(Task material)
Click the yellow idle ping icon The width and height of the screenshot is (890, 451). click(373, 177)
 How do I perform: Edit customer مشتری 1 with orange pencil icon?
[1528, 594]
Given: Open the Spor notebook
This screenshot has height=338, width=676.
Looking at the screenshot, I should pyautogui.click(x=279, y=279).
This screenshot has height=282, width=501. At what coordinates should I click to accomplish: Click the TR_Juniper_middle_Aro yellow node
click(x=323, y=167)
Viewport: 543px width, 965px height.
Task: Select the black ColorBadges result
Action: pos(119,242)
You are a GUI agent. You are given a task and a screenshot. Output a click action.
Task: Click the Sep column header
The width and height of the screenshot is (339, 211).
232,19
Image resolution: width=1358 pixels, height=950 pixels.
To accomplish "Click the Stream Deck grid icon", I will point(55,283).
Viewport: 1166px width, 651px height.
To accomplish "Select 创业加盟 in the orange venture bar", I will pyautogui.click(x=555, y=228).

(Work item)
Without altering a single word, reproduce the entries above.

(Written answer)
Click the yellow idle ping icon The width and height of the screenshot is (890, 451). click(373, 177)
 How do I perform: Edit customer مشتری 1 with orange pencil icon?
[1528, 594]
Given: Open the Spor notebook
This screenshot has height=338, width=676.
Looking at the screenshot, I should pyautogui.click(x=279, y=279).
This screenshot has height=282, width=501. At what coordinates should I click to accomplish: Click the TR_Juniper_middle_Aro yellow node
click(x=323, y=167)
Viewport: 543px width, 965px height.
Task: Select the black ColorBadges result
Action: pos(119,242)
You are a GUI agent. You are given a task and a screenshot. Output a click action.
Task: Click the Sep column header
The width and height of the screenshot is (339, 211).
232,19
Image resolution: width=1358 pixels, height=950 pixels.
To accomplish "Click the Stream Deck grid icon", I will point(55,283).
Viewport: 1166px width, 651px height.
To accomplish "Select 创业加盟 in the orange venture bar", I will pyautogui.click(x=555, y=228).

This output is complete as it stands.